In her Jerusalem studio, in the top two floors of an unassuming building, Israeli artist Beverly Barkat is putting the final touches to her latest and most ambitious exhibition to date. She is paying homage to, and finding inspiration in, the biblical 12 tribes when they were most intimately connected to Land of Israel in her latest installation, aptly titled “After the Tribes.”
It follows on the heels of her successful “Evocative Surfaces” exhibition at the Venice Art Biennale 2017.
Barkat, the wife of Jerusalem Mayor Nir Barkat, was invited by the Italian museum association, Polo Museale del Lazio, to create an installation in Museo Boncompagni Ludovisi in Rome this fall as part of the ceremonies celebrating Israel’s 70th anniversary, together with the Embassy of Israel in Italy.
But Barkat felt that it was not enough to just celebrate Israel’s 70th year; she felt driven to delve backwards into Israel’s 3,000-year history.
“I wanted to examine the elements of the Jewish nation, and why the Jews are who they are: creative, out-of-the-box thinkers. What is this heritage?” asked Barkat. “What is the connection we have to Israel? What makes the emotions so strong? Seventy years show the world the modern connection to the state, but there is much more than that. Our connection is more than 3,000 years old.”
“After the Tribes” is a bold, four-meter towering structure created from a wrought-iron metal framework—an artistic representation of the biblical priestly breastplate known as the hoshen, which was made up of 12 gemstones representing each one of the tribes. Twelve circular paintings on translucent PVC—each one meter in diameter—appear to float within 12 square frames representing the 12 tribes of Israel within the metal structure of the installation, each with its own specific color palette specified in the ancient texts.
“The title has two layers of meaning,” says Barkat. “I started this project by spending a lot of time studying and researching the stories of the tribes—going “after” them, looking for any traces and energy they left behind. Then I started to connect these stories to the issues of the Jewish people today—to retrace our origins, our genetic code, to gain a more textured understanding of our past in order to allow us to have a richer future. I am opening a discussion into how the modern Jewish people all over the world relate to the legacy of the ‘Twelve Tribes of Israel’ thousands of years later and how we might look at ourselves today.”
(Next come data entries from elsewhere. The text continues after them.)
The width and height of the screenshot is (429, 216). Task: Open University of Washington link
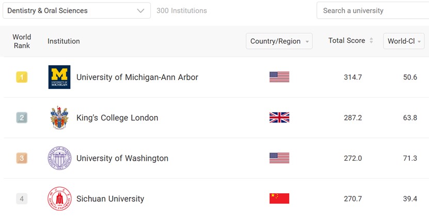pyautogui.click(x=122, y=158)
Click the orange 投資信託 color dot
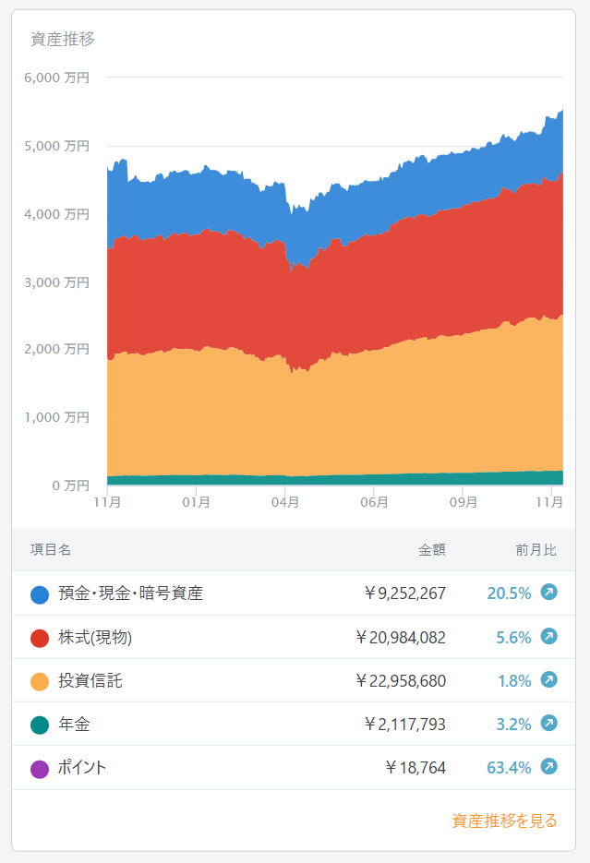Screen dimensions: 590x863 [x=40, y=682]
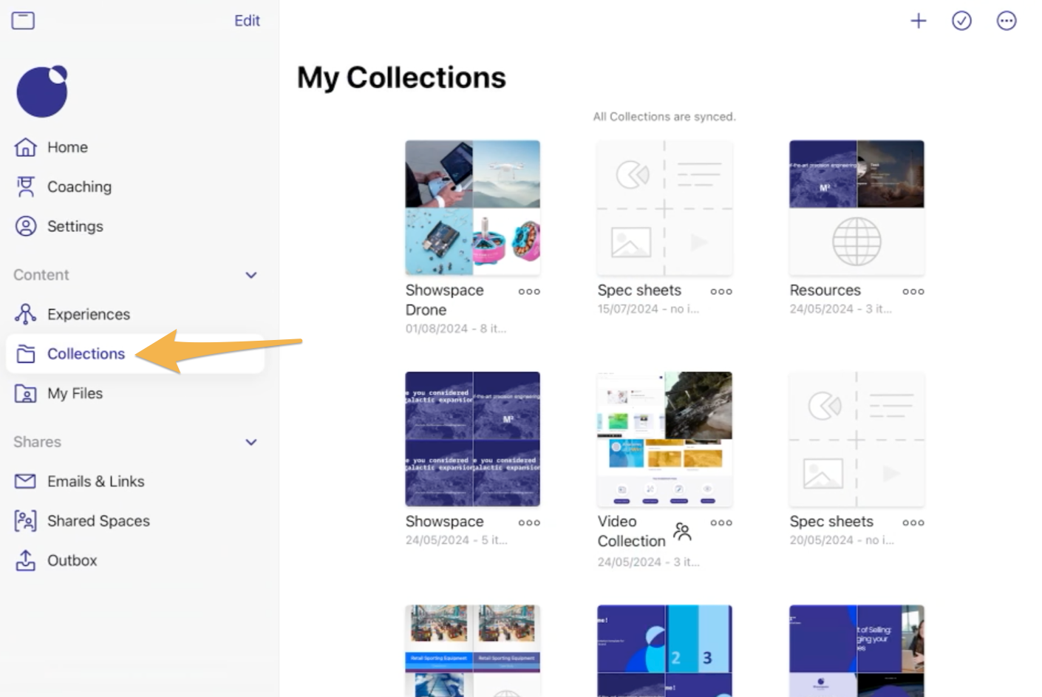Open the Experiences section in the sidebar
Image resolution: width=1042 pixels, height=697 pixels.
click(x=88, y=313)
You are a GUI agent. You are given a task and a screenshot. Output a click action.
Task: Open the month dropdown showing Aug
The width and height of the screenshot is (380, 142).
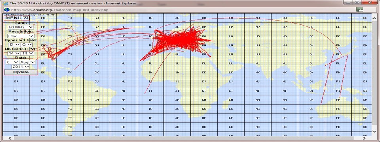[x=27, y=62]
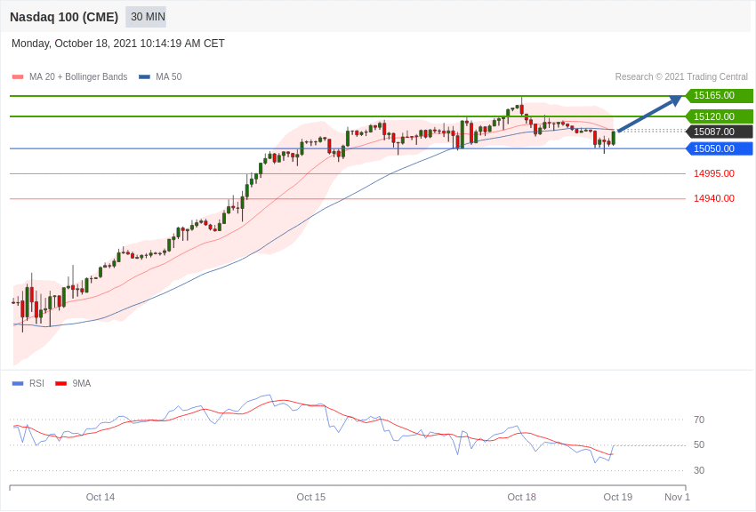Click the Oct 15 date axis label
Viewport: 756px width, 512px height.
point(311,497)
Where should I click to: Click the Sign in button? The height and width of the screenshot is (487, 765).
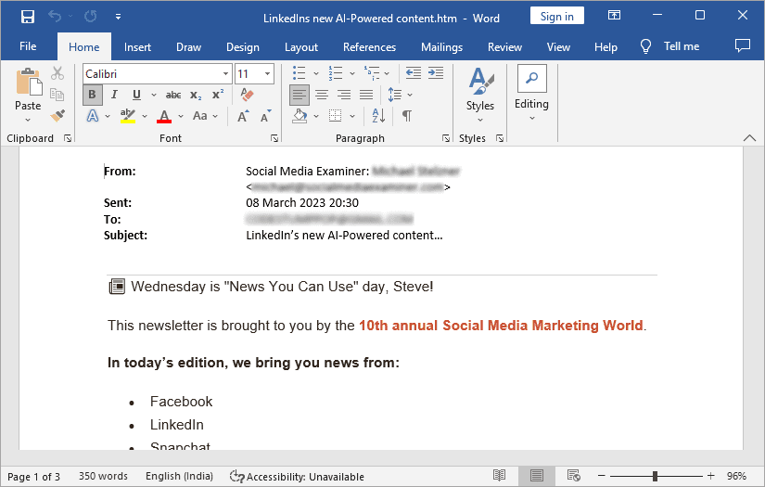[556, 16]
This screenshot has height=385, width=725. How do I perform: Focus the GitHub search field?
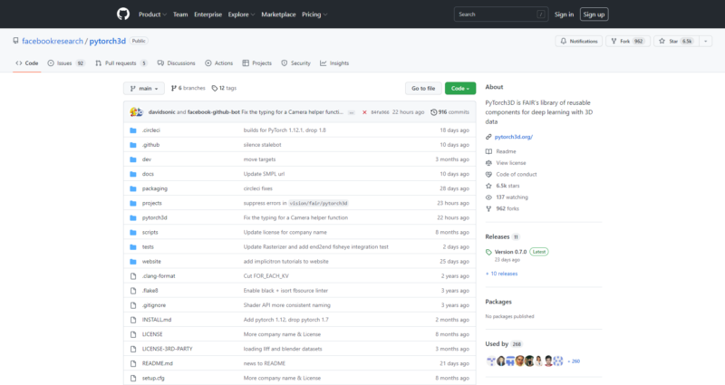pos(500,14)
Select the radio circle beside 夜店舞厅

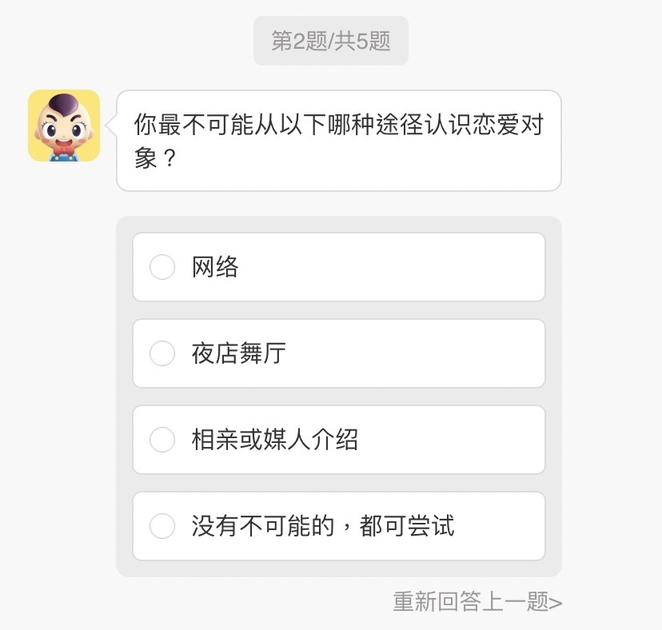tap(162, 353)
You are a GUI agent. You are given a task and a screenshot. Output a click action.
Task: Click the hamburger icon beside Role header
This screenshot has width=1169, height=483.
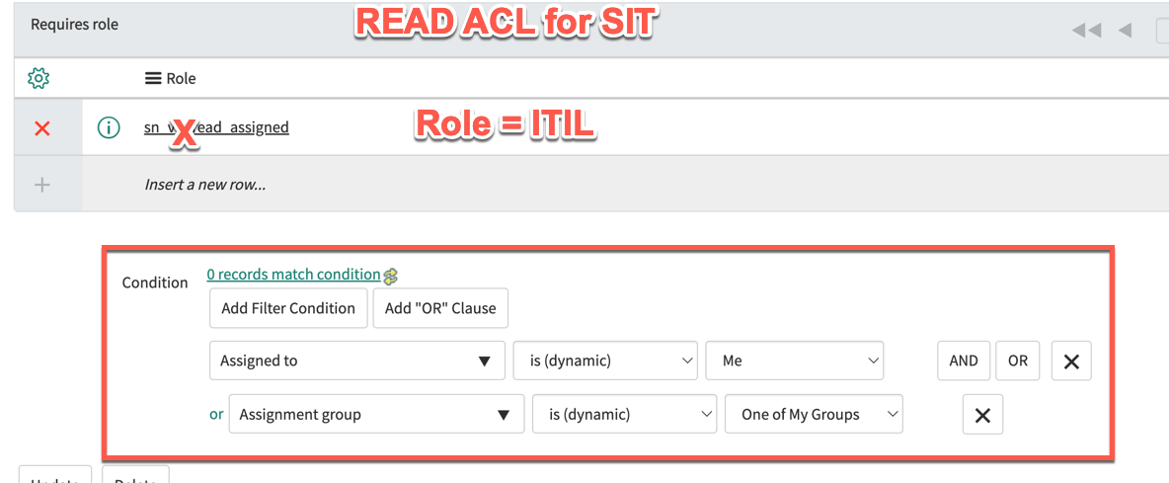(x=153, y=78)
Barkat examined medieval and renaissance-era maps that defined the geographical territories of tribes in biblical times. She then created her color palettes by incorporating actual physical elements from each tribal region, collecting soil, stones and shells from the place where the tribe dwelt and their assigned gem. Her one partner on the journeys across the country to unearth and to gather the raw materials was her husband, the current mayor of Jerusalem.
“These road trips gave me the understanding and legitimacy as to why I am here, why I am raising my children here and why I have stayed here. It is an incredibly deep bond,” says Barkat, a South African native who came to Israel as a child with her artist parents. In 1976, they were invited to teach ceramics at the Bezalel Academy of Arts and Design in Jerusalem. What was supposed to be a year-and-a-half stint turned into a life-changing event, with the entire family deciding to remain in Israel.
Barkat drew on a wealth of artistic knowledge and training—metal work, architecture, design and painting—to develop a piece that encompasses her identity as an Israeli and a Jew. By hand, she ground the material into tiny fragments in a pestle and mortar, similarly pastel pigment was mixed with the acrylic medium, much like the old masters did when they created their own oil paints mixed with oxides.
For example, the ochres, sand colors and reds of the soil are mixed with fragments of amethyst for the tribe of Gad, agate for the tribe of Naphtali and emerald for the tribe of Levi. Her palette is also inspired by the character of each tribe, their livelihood and profession. Some, like Asher, worked in agriculture caring for olive trees; others, like Zebulun, worked in commerce and were seafarers; and still others were educators, such as Simon (Shimon).
The 12 circular paintings can be viewed from both sides. The artist applied her materials to one side, leaving the other rough and textured, while the other side offers a view through the transparent PVC support, revealing the layers of color, the painter’s marks and their real consistency under a smooth, glossy film. Hung by thin taught metal cords, the installation can be walked around, giving the viewer a dialogue with both sides of the artwork.
“Every single part of me is in this,” attests Barkat. “It is an artwork that I hope pulls the viewer into my world. I immersed myself in the depth and complexity of the relationships among the tribes, both past and present, and the relationship between those tribes and the land. It is an artwork which needs to engage people, and make them challenged and to ask questions of some kind. If people start to ask questions, I have done my job.”
“After the Tribes,” curated by Giorgia Calò, will open on Oct. 10 in Rome and travel to other countries before returning to Israel.